── EXERCISE DATA
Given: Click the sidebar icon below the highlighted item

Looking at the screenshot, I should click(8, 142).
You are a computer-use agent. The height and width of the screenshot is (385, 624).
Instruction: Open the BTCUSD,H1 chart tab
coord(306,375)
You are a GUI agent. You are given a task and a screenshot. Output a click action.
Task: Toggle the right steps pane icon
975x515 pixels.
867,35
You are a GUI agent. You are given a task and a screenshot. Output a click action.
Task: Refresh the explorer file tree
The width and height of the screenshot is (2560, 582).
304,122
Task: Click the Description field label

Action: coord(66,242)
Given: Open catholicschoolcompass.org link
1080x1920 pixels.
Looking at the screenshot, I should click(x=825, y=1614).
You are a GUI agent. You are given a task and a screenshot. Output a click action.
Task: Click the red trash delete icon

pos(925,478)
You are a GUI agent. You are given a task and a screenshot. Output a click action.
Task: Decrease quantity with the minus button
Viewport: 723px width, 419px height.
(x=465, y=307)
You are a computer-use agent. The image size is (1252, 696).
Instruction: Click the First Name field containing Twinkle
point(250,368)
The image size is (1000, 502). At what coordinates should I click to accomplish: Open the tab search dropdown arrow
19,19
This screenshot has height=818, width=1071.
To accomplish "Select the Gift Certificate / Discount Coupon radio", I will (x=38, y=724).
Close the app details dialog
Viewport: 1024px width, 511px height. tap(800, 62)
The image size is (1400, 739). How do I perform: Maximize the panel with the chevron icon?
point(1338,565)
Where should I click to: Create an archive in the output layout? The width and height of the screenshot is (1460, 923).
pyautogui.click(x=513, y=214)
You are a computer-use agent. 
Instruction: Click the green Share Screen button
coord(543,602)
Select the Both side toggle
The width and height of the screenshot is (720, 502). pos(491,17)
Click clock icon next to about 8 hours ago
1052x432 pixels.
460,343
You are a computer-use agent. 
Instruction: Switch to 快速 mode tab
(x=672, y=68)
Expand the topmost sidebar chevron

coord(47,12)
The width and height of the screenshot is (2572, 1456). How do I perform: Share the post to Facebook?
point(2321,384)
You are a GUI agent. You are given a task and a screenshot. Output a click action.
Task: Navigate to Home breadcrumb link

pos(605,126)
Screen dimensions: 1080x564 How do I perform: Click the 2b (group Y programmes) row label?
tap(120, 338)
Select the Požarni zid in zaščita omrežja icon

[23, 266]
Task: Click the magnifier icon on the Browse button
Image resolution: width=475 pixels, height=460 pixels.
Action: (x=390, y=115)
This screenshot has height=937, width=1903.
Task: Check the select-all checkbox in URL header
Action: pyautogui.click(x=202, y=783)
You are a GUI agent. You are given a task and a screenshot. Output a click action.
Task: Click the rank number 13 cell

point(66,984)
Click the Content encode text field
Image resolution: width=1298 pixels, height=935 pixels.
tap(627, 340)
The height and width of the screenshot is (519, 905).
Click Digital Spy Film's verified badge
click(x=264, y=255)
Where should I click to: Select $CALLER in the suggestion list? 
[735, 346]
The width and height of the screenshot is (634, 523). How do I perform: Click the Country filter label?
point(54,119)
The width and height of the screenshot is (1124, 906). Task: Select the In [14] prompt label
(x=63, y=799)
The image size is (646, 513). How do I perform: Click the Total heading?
────
EXERCISE AIM -
Taking the lines above one at a time, give the number of them that contain the string "computer". Add nothing else.

TASK ANSWER -
4